> **Data to process**:

----------

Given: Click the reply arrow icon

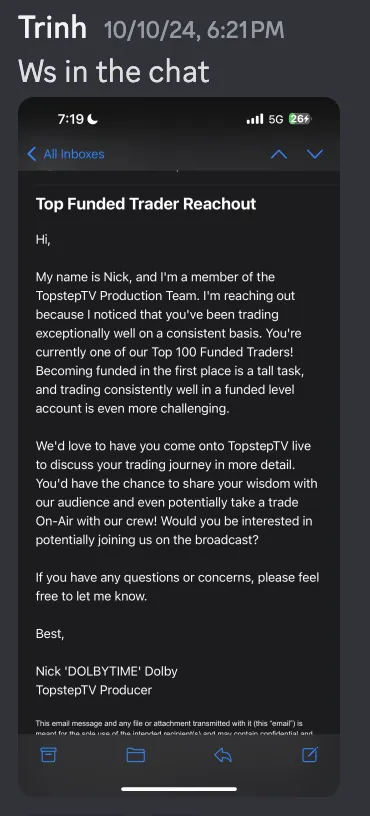Looking at the screenshot, I should tap(223, 755).
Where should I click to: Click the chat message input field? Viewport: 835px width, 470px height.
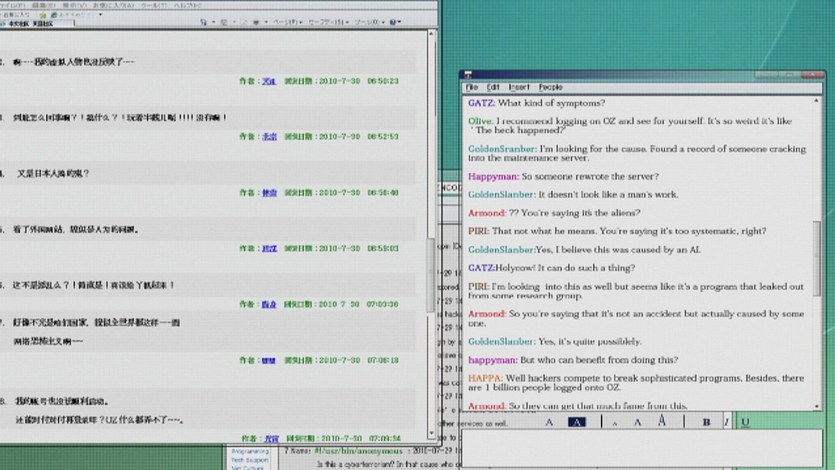[640, 450]
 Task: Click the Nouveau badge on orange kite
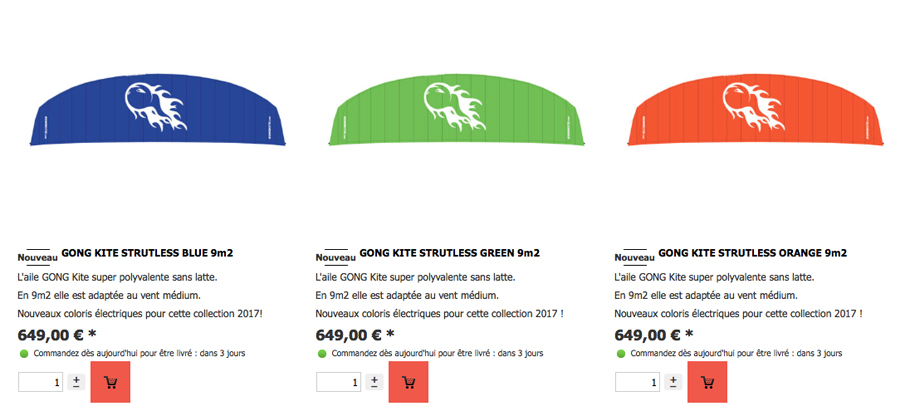pyautogui.click(x=635, y=257)
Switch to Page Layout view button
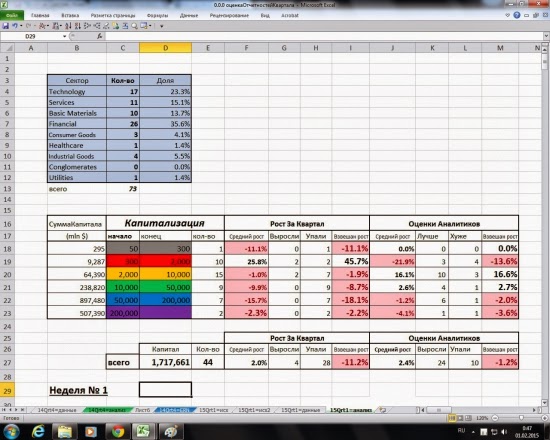 (x=460, y=418)
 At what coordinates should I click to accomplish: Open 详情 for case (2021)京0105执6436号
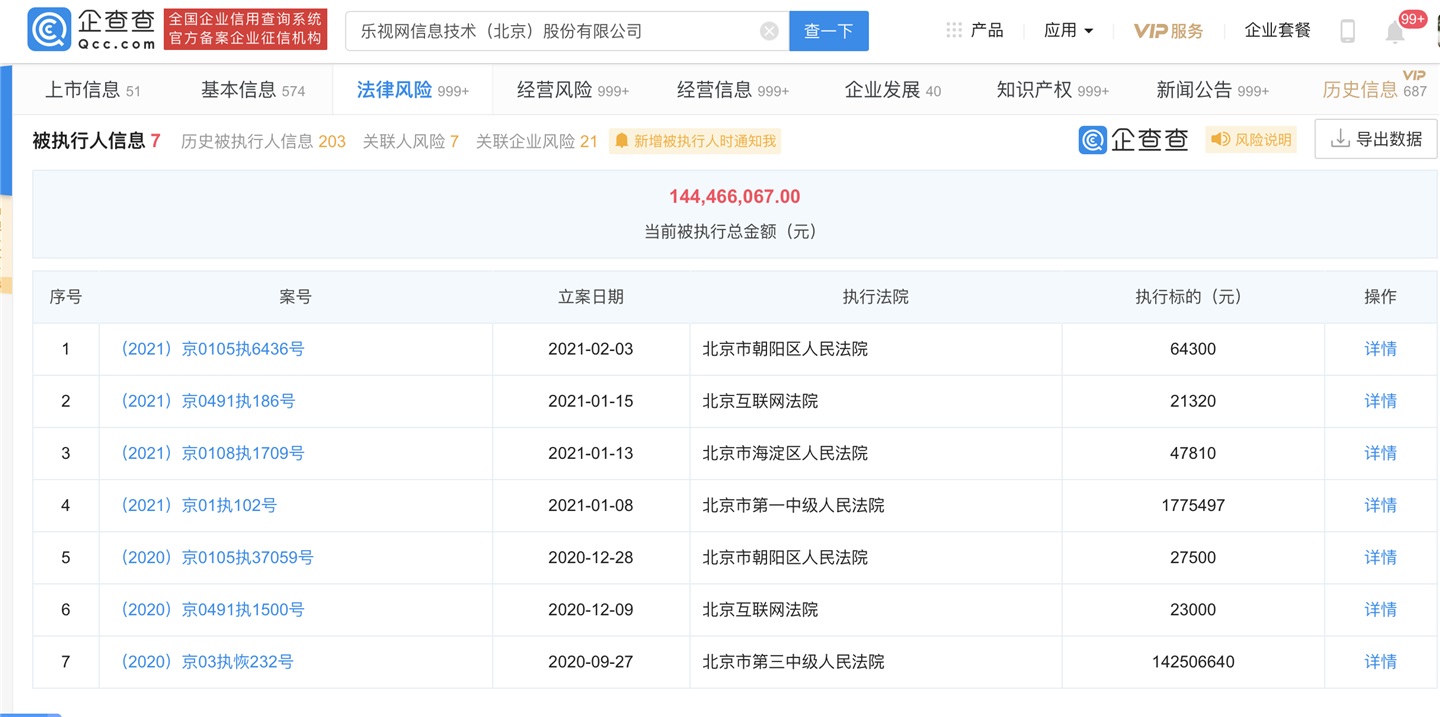(x=1380, y=348)
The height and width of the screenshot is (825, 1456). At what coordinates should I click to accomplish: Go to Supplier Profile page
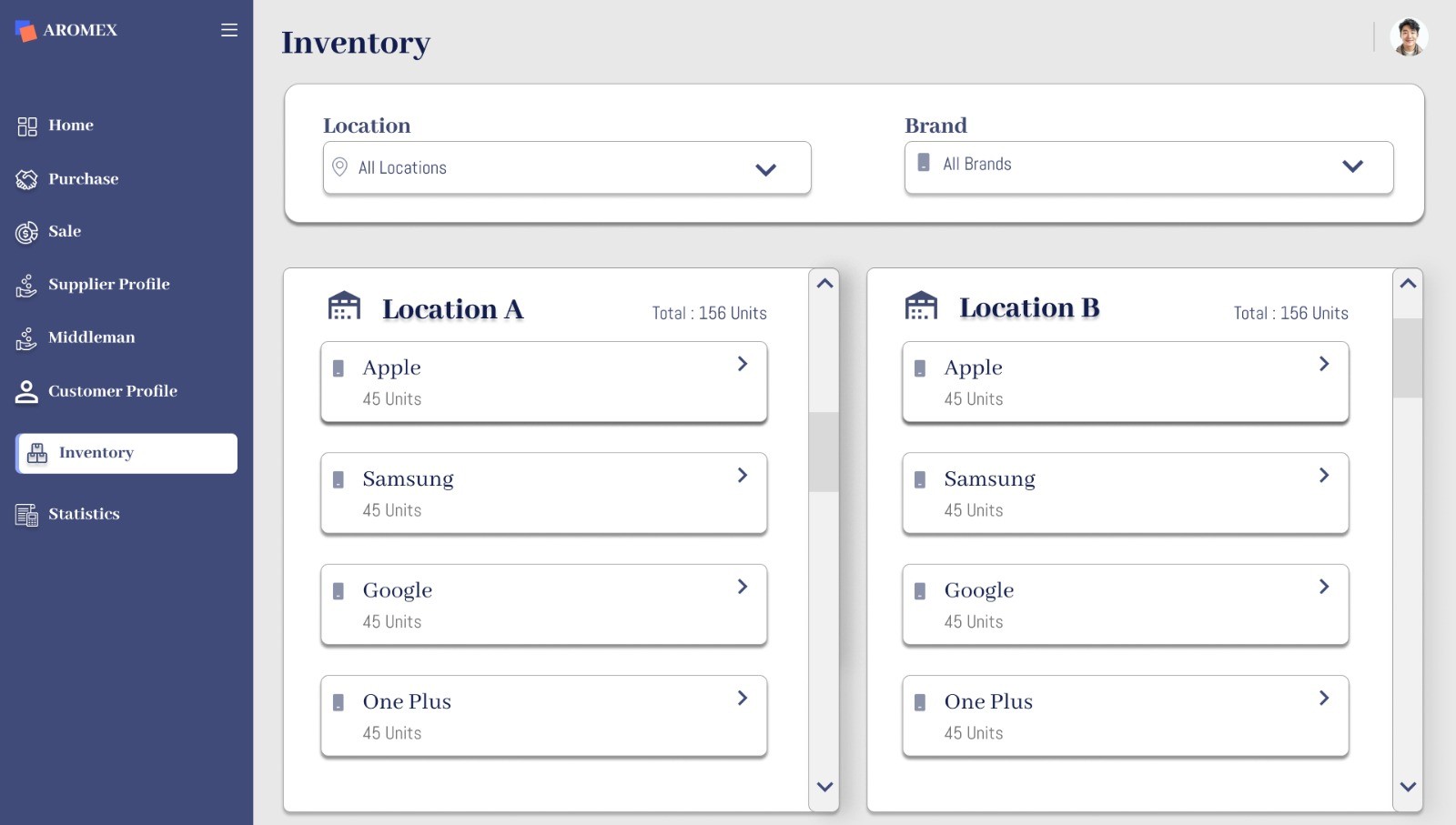coord(108,285)
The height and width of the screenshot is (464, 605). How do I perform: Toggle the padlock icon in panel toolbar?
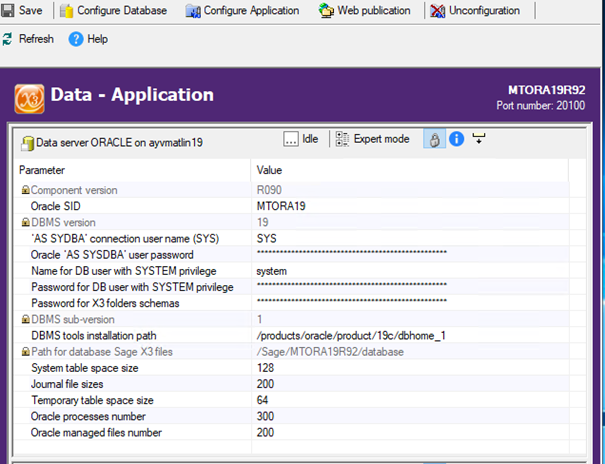coord(434,140)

----------

> **Set exercise**: Copy every line of the material above word for word, leaving out the pictures.

> **Finished task**:
Given: Click the reply arrow icon

Looking at the screenshot, I should tap(223, 755).
Where should I click to: Click the chat message input field? Viewport: 835px width, 470px height.
[640, 450]
 Task: Click the Nouveau badge on orange kite
pyautogui.click(x=635, y=257)
Switch to Page Layout view button
 (x=460, y=418)
 At what coordinates should I click to accomplish: Open 详情 for case (2021)京0105执6436号
(x=1380, y=348)
The height and width of the screenshot is (825, 1456). At what coordinates should I click to accomplish: Go to Supplier Profile page
coord(108,285)
The height and width of the screenshot is (464, 605). How do I perform: Toggle the padlock icon in panel toolbar?
coord(434,140)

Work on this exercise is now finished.